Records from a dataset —
╔══
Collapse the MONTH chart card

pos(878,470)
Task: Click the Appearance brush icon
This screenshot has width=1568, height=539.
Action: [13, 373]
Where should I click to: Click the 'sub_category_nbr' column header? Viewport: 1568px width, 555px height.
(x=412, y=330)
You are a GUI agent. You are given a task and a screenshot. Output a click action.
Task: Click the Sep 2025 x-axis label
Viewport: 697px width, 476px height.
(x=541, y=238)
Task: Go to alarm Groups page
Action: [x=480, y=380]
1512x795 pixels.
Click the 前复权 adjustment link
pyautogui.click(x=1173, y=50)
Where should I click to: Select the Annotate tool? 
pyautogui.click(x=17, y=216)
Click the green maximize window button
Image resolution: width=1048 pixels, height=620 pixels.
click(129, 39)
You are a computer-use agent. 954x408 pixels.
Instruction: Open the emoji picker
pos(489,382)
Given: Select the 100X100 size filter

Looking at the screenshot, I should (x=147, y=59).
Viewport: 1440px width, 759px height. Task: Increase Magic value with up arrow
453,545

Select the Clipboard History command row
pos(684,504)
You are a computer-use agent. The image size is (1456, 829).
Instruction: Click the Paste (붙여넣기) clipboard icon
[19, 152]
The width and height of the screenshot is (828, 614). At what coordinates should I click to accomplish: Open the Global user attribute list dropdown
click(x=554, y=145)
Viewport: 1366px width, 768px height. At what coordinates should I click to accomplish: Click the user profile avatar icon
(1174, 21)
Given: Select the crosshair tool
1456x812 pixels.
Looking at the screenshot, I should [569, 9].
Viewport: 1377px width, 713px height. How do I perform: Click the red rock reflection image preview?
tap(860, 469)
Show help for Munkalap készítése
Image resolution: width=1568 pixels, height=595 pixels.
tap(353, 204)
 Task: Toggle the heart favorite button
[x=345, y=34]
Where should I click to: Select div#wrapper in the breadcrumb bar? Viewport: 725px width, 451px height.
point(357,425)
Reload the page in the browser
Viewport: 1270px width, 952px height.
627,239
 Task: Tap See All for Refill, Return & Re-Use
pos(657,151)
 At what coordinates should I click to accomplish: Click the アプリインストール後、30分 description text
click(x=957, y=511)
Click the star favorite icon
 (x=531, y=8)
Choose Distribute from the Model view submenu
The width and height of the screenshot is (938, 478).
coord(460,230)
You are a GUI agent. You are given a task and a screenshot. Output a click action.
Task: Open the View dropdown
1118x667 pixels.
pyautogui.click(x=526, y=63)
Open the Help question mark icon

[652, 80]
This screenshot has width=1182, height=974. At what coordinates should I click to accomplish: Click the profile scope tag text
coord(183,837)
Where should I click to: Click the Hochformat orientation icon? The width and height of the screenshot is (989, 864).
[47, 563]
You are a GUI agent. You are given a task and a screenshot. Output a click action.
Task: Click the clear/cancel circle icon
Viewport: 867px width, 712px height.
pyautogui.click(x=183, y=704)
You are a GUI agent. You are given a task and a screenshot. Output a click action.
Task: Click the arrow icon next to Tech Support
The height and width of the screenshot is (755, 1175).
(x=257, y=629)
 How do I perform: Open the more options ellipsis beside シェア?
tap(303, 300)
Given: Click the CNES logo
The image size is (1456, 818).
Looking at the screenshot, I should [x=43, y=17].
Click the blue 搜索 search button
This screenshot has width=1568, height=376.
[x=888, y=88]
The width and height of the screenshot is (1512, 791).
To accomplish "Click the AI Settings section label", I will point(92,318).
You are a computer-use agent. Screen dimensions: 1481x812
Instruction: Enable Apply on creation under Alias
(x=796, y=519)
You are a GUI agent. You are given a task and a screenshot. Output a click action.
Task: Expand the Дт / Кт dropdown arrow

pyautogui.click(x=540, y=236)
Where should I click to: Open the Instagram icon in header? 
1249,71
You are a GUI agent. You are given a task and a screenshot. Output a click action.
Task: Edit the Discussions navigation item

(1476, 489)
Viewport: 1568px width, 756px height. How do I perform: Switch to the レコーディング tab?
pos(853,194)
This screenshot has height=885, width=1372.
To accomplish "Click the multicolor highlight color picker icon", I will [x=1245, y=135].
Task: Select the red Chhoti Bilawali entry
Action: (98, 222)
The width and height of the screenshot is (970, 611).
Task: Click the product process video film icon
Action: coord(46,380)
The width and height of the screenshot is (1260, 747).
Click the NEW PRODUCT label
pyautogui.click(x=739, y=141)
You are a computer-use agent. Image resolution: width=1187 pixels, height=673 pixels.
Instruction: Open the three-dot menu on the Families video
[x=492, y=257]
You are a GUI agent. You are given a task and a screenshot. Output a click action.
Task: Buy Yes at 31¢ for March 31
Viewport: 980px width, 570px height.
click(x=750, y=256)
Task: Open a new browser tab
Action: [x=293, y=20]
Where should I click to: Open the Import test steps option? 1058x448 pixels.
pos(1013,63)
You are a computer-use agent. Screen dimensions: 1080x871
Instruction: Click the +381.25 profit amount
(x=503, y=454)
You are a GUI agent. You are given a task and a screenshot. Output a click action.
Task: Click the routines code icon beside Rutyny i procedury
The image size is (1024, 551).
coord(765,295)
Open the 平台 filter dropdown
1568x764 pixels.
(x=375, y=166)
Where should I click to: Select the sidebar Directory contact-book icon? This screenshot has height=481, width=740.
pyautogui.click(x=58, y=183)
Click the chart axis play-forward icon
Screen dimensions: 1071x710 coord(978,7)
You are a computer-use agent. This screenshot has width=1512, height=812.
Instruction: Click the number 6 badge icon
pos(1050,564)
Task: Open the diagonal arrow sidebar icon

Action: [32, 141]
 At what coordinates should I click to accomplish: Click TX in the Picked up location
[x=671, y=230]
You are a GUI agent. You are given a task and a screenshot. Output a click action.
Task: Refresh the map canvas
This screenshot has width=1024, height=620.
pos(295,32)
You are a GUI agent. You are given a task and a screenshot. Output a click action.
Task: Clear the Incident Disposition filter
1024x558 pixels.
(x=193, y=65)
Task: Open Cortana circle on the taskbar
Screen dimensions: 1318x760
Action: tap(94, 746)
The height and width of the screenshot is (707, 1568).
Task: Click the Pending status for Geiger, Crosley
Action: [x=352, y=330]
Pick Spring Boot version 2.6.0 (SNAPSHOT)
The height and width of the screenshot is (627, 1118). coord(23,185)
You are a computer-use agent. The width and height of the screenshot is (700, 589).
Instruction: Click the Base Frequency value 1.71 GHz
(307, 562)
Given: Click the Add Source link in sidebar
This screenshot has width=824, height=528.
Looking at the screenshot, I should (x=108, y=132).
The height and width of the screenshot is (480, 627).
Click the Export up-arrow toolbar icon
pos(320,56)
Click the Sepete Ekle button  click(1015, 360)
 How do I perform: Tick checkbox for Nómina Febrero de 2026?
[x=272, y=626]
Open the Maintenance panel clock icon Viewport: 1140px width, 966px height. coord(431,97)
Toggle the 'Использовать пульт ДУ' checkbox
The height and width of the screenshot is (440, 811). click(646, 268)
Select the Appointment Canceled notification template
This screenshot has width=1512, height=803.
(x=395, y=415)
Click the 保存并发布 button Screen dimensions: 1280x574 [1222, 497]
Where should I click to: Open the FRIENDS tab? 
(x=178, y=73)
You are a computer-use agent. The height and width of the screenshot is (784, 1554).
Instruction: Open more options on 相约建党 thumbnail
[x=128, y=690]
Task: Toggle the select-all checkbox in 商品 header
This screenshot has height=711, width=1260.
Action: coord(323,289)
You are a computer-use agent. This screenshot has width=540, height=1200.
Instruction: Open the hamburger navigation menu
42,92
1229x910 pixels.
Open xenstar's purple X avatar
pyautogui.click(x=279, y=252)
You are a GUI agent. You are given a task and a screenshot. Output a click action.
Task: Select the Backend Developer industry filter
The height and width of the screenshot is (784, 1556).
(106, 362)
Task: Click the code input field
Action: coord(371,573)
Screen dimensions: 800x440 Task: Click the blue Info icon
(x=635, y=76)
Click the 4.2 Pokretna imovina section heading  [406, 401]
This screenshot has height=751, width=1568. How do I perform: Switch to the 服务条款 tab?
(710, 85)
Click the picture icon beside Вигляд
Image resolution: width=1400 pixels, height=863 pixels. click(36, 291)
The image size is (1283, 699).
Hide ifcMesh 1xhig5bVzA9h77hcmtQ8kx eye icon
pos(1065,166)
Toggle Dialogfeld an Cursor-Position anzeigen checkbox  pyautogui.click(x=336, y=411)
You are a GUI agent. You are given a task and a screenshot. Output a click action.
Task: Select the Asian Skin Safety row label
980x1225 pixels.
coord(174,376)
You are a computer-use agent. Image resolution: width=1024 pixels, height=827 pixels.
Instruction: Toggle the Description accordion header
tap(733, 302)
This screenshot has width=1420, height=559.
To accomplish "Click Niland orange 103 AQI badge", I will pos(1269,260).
╚══
Work required —
Where a line of the records contains the word "section", copy that line.

Written reply —
To accomplish "Click the AI Settings section label", I will point(92,318).
Click the 4.2 Pokretna imovina section heading  [406, 401]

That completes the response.